본 발명은 아스코마이세테스 과로부터의 식물 병원성 진균에 대한 스트렙토마이세스 텐대로부터의 약 10 kDa의 분자량을 갖는 항진균성 단백질(AFP)의 용도에 관한 것이다.

Description

식물 병원성 진균에 대한 스트렙토마이세스 텐대로부터의 항진균성 단백질의 이용 {Utilization of an antifungal protein from Streptomyces tendae against plant pathogenic fungi}
본 발명은 아스코마이세테스(Ascomycetes) 과의 식물 병원성 진균에 대한 스트렙토마이세스 텐대(Streptomyces tendae)로부터의 약 10 kDa의 분자량을 갖는 항진균성 단백질(AFP)의 용도에 관한 것이다.
항진균성 단백질은 오랫동안 기술되어져 왔으며, 이러한 단백질 중 일부는 식물의 경우에서는 PR 단백질(식물 발병-관련 단백질)[Bol, J.F. & Linthorst, H.J.M. (1990), Annu. Rev. Phytopathol., 28, 113]로도 불려지고 있다. 이러한 단백질은 스트레스 조건하, 예를 들면 바이러스성 또는 진균성 감염의 경우에 식물에 의해 형성되어 "유발된 내성"[Lindhorst, H.J.M., (1991) Cri. Rev. Plant Sci., 10(2), 123]이라고 불리는 식물의 활성 방어 메카니즘을 유도한다. 이러한 단백질 중 일부는 예를 들면, 키티나제 활성 또는 β-1,3-글루카나제 활성을 갖는다.

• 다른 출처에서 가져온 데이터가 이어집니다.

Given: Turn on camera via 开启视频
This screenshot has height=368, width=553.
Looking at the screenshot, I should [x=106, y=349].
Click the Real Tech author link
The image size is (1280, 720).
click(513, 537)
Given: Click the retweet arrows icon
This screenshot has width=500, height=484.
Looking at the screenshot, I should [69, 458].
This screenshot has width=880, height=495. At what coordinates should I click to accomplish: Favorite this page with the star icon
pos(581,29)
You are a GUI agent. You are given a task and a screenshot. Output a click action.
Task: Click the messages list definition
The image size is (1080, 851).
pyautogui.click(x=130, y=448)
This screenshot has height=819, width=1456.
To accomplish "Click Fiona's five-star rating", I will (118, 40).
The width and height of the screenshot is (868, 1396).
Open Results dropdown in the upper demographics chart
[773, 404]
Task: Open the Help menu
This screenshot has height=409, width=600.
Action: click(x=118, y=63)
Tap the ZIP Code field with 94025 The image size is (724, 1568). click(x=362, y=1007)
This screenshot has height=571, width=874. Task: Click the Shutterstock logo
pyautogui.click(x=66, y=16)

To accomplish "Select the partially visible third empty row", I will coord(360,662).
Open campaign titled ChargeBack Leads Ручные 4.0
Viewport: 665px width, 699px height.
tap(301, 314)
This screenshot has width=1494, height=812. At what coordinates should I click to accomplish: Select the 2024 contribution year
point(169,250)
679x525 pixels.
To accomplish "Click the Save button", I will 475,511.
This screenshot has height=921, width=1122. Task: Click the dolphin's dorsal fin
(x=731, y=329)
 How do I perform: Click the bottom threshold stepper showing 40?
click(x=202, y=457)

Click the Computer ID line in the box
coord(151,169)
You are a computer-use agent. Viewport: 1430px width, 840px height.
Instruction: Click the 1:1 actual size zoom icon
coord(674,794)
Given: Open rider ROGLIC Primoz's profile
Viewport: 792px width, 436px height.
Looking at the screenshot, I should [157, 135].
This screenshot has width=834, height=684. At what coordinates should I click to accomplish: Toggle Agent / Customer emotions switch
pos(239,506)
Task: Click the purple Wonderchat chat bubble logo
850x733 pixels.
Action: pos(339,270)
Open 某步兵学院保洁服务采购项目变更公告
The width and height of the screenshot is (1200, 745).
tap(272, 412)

항진균 활성을 갖는 단백질은 또한 미생물로부터 이미 검출되어져 왔으며, 이러한 단백질 중 일부도 또한 키티나제 활성 또는 β-1,3-글루카나제 활성을 나타낸다. 반대로, 다른 단백질들은 진균 세포벽과의 상호작용을 통해 작용한다.
예를 들면, 진균 종들인 패실로마이세스 바리오티(Paecilomyces varriotii), 비소클라미스 니베아(Byssoclamis nivea), 펜실리움 푸베룰룸(Pencillium puberulum) 및 유페니실리움 테룸(Eupenicillium terrum)에 대해 활성적인 약 10 kDa의 크기를 갖는 항진균성 단백질(AFP)이 스트렙토마이세스 텐대로부터 분리되어져 왔다. 그러나, 활성은 이러한 종들에 대해서만 제한적이었다. 예를 들면, 패실로마이세스 카르네우스(Paecilomyces carneus), 패실로마이세스 릴라세누스 (Paecilomyces lilacenus), 페니실리움 크리소게눔(Penicillium chrysogenum) 또는 페니실리움 클라비포르메(Penicillium claviforme) 같은 다른 종들은 억제되지 않는다. 또한, AFP의 사용은, 언급된 진균 종들은 식물 병원체가 아니기 때문에 상업적으로 정당화되지 않고 있다.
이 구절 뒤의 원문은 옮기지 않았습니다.